Recherche biomédicale et statut des animaux dans la société : Analyse de position des scientifiques pratiquants l’expérimentation animale.

  Marie LODS, Université Bordeaux Montaigne, France

L’utilisation d’animaux dans des expériences scientifiques ou « expérimentation animale » est à l’origine de la majorité des avancements dans le domaine biomédical moderne [1]. Elle a toujours été critiquée, bien que longtemps à la marge car l’utilisation des animaux était acceptée comme nécessaire à la survie et naturelle dans l’idée de la domination de l’humain sur la nature. Aujourd’hui, des études récentes sur le comportement, la cognition et la neurobiologie des animaux contribuent à approfondir nos connaissances sur eux, leur capacité à souffrir, leur sensibilité et même leur conscience [2]. La problématique de la cause animale prend une place grandissante en France, et malgré le consensus scientifique sur la nécessité de l’expérimentation animale [3], 73% des français sont favorables à son interdiction totale dans un délai de 10 ans [4].

Ayant pratiquée l’expérimentation animale pour la recherche en neurosciences pendant cinq ans, je me suis intéressée à cette problématique dans le cadre d’un mémoire de recherche en sciences de l’information et de la communication [5]. Dans l’idée de contribuer à ce débat en faisant dialoguer plus sereinement société civile et experts, ce travail exploratoire analyse les résultats d’un questionnaire destiné à des scientifiques pratiquants l’expérimentation animale (38 répondants), visant à recueillir une indication sur leur orientation concernant leur perception de la polémique de société sur l’expérimentation animale et de la communication qui l’entoure.

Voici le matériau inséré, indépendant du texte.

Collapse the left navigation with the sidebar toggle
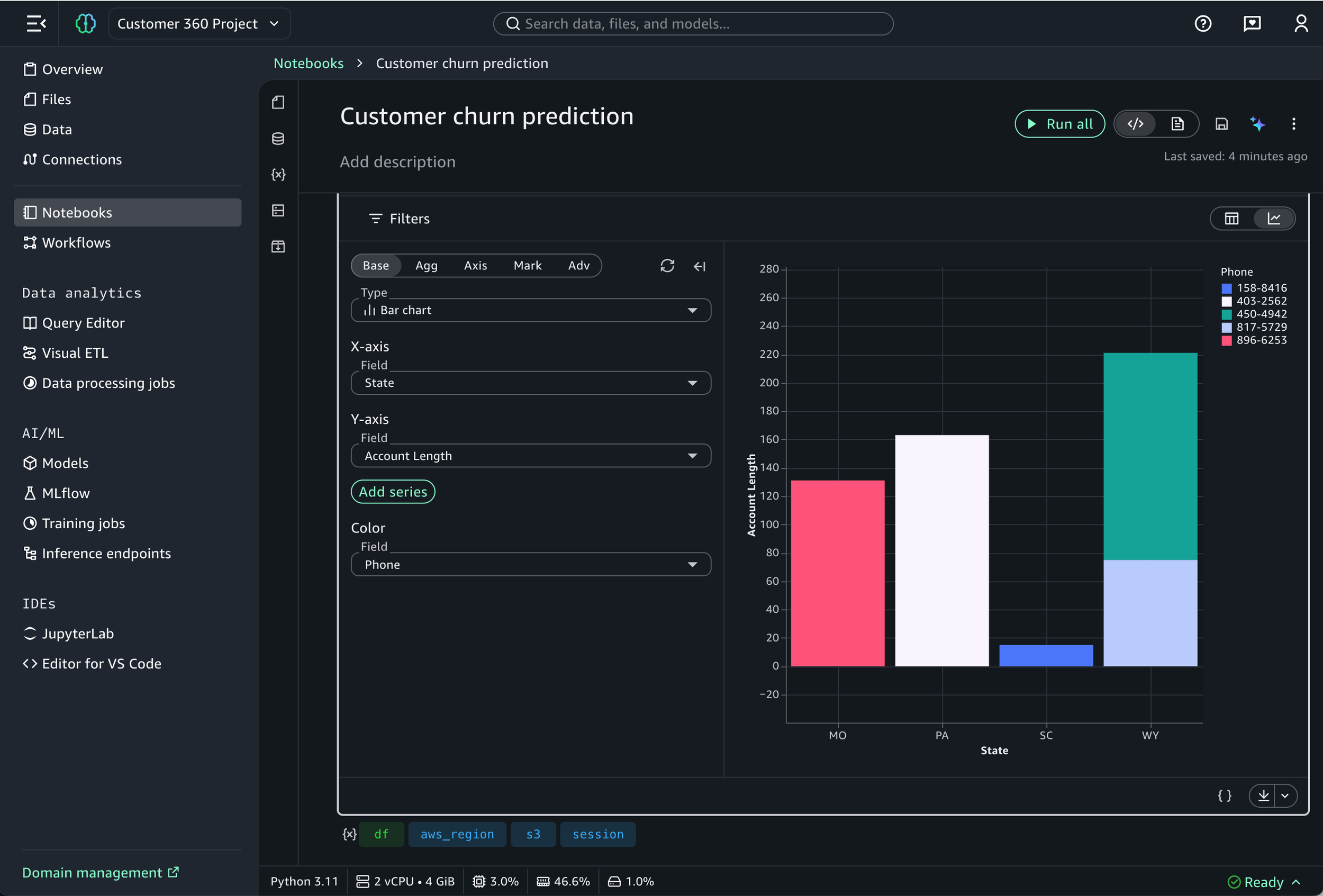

Ce travail préliminaire met en avant une vision nuancée du rapport entre chercheurs et opinion publique sur ces questions : les scientifiques interrogés sont conscients de la dimension sociétale de leur pratique et sensibles à la condition et la souffrance animale. Leur position est néanmoins peu communiquée : les expérimentateurs considèrent majoritairement le sujet difficile à aborder en public et jugent sévèrement la façon dont il est traité par les grands médias généralistes. Révéler les questionnements que l’expérimentation animale génère chez les chercheurs, pourrait être l’occasion de permettre au public non pas d’être convaincu par une preuve irréfutable de la nécessité de l’expérimentation animale, mais de peser les implications de cette pratique et de se faire un avis plus nuancé et informé.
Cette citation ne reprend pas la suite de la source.